Provided data:
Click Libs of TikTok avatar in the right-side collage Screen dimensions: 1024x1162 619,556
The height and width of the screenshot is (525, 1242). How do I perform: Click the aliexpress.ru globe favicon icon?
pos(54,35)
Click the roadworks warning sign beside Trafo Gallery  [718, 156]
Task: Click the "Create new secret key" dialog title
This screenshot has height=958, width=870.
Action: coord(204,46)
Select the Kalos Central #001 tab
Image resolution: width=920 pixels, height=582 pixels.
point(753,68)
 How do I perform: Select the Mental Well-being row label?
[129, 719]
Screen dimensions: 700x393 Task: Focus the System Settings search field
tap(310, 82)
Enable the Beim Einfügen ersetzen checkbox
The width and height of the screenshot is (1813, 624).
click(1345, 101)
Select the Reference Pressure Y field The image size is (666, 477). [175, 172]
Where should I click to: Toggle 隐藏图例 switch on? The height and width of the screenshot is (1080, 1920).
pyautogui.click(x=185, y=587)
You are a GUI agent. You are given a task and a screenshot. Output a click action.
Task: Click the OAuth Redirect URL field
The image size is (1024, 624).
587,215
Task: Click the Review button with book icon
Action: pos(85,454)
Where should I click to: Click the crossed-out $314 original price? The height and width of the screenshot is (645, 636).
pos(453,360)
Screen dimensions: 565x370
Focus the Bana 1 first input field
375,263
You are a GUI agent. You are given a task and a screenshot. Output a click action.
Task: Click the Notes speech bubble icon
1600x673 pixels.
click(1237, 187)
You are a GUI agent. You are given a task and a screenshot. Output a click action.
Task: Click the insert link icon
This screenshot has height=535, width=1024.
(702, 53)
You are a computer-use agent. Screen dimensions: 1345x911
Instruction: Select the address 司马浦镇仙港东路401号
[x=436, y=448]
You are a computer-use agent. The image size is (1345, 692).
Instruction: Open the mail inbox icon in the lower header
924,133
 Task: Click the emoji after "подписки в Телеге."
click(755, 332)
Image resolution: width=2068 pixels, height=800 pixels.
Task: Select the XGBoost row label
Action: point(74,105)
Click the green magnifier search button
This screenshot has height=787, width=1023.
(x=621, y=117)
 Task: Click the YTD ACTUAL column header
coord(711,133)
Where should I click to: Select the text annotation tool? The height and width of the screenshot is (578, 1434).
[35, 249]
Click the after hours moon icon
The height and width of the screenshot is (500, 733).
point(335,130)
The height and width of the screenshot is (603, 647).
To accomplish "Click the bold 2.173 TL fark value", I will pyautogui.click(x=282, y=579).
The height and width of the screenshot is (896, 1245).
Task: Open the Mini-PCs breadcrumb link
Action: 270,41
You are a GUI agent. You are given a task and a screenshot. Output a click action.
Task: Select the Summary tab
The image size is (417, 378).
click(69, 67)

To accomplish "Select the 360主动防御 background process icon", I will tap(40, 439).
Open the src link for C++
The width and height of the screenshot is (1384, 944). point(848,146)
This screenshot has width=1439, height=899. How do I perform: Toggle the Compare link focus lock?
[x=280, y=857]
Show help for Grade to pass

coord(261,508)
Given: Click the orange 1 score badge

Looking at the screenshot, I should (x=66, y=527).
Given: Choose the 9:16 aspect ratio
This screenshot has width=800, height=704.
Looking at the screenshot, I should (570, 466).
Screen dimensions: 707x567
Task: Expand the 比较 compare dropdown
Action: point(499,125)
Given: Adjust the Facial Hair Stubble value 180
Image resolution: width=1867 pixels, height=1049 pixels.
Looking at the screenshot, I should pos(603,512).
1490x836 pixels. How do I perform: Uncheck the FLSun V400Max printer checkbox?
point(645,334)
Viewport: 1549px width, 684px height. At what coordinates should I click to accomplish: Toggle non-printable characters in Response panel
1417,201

Task to complete: Copy out each line of the entries above that holds "computer".

Answer to the exercise:
You are a computer-use agent. Screen dimensions: 1345x911
You are a computer-use agent. The image size is (1345, 692).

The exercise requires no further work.